#### 課題一覧:
[1] 抜粋文によると、父が総合事業の施設へ通い始めたのは何年何月のことですか。
[2] 記録のうち、「Task: Click the blue verified badge」を含む行から「Action: click(9, 52)」を含む行までを、そのまま書き写してください。画像は含めないでください。

#### 抜粋文:
──────

どさくさに紛れて、母より先に父がリハビリ施設に行くことになった。介護申請はしていない。齢90になる父が向かう場所は、総合事業が展開するパワーリハビリ施設。介護予防・日常生活支援総合事業(総合事業)の対象者として、包括支援センターの人が近所のパワーリハビリ施設にねじ込んだ。

え?オヤジの介護保険申請はどうなった??

あ、だいじょーぶですー♪介護保険使っていくのと変わらない料金で利用できるんでー♪
違うの。そうじゃないの。いや、金銭問題は確かにある。でもアナタ方は、父も介護保険申請したらいいですよと勧めたよね?母より年上の父の介護保険申請をしてないなんて・・・みたいな空気感で、娘の私を見下さなかったか?
介護認定受けてなくても、うちの父親のお金のかかり具合(施設利用料)は要支援1の人と同じ利用料なので、「おトクに利用できる」とやたらに総合事業を勧めてくる。これから母の事で確かに金も時間も飛んでいく。そこは必要経費として腹をくくっている。
この時は、母の体調と住環境を調えたくて地域包括支援センターへ電話した。父の事は二の次三の次だった。でも

おとーさまの介護申請も一緒にしたらいいのにー♪
と言われたから、ああそうかとお願いしたんだぞ。それを「自分たちは何にも言ってません」的に目をそらし、総合事業の利用をしたらいいですよとひたすら伝えてきた。私は父の介護保険申請をしたい。母の介護保険申請がひと段落ついたから、まだかろうじて残っている気力で父の事もひと段落つけたい。
そんな疲労困憊の私をガン無視して

近所に評判のいい総合事業施設があってぇ・・そこの利用枠がひと枠あいたんですよぉ♪ここの施設、結構争奪戦なんですよねぇ・・でも今なら申し込めますよ!ラッキーですよ!
この一言に乗ってしまい、父の介護保険申請をする事は立ち消えた。後期高齢者というラベルのみを貼り付けて、齢90の父は総合事業の施設へ通うことになった。これが父とパワーリハビリとの出会い。
2024年7月の話。父の通所人生の始まりのその瞬間、まだ母は生きていた。でも父が嬉々として出ていく姿を見送るだけの元気はなかった。そうだ。ベッドの中から「いっといで」というくらいしかできなかった。
そんな状況下の我が家だった。
で、総合事業ってなんなんだという話

介護保険申請をしていない父が「要支援1」の人と同じ利用料金でパワーリハビリ施設を利用できるのは、介護予防・日常生活支援総合事業(総合事業)のおかげ。で、総合事業とはなんぞやという話だけど、父が総合事業でリハビリを開始したと同時くらいに、母の容体が悪い方へと変化し始めたので、この部分をフカボリするのは、リアルタイムでは割愛していた。
~介護保険制度における市町村による事業~
総合事業(介護保険法では、「介護予防・日常生活支援総合事業」として定められています。)は、市町村が中心となって、地域の実情に応じて、住民等の多様な主体が参画し、多様なサービスを充実することで、地域の支え合い体制づくりを推進し、要支援者等の方に対する効果的かつ効率的な支援等を可能とすることを目指すものです。

──────

#### 処理対象の記録:

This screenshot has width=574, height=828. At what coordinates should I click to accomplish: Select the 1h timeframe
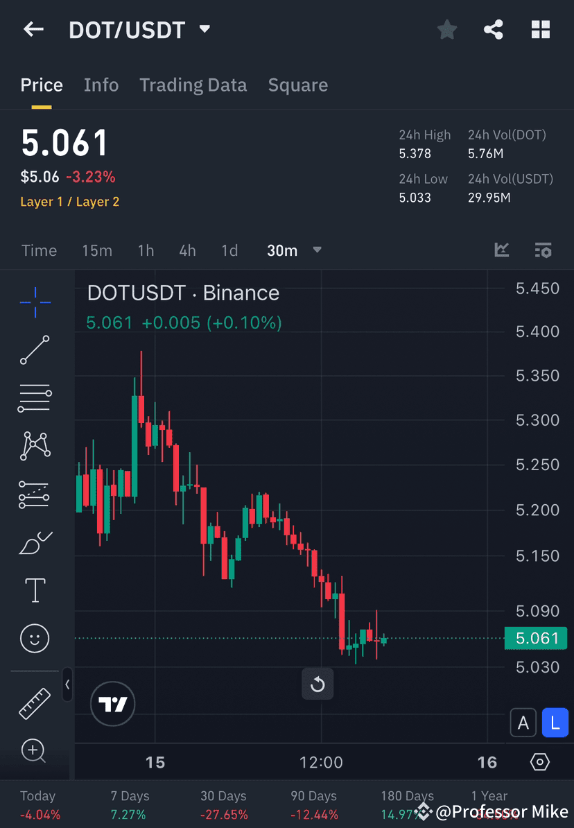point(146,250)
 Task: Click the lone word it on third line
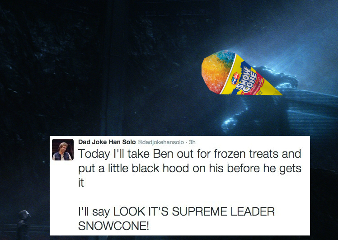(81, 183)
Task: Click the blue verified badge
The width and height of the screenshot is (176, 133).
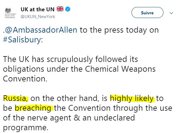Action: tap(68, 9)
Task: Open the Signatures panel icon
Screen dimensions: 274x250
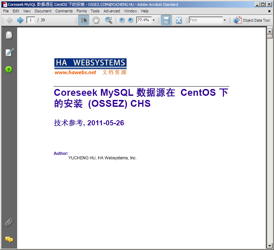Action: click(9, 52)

──────

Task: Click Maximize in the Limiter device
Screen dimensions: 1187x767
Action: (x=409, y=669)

──────

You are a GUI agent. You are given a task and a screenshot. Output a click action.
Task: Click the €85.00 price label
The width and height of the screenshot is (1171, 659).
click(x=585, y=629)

──────

#### 解答:
[1] 2024年7月です。

[2]
Task: Click the blue verified badge
The width and height of the screenshot is (176, 133).
Action: tap(68, 9)
Task: Open the Signatures panel icon
Screen dimensions: 274x250
Action: click(9, 52)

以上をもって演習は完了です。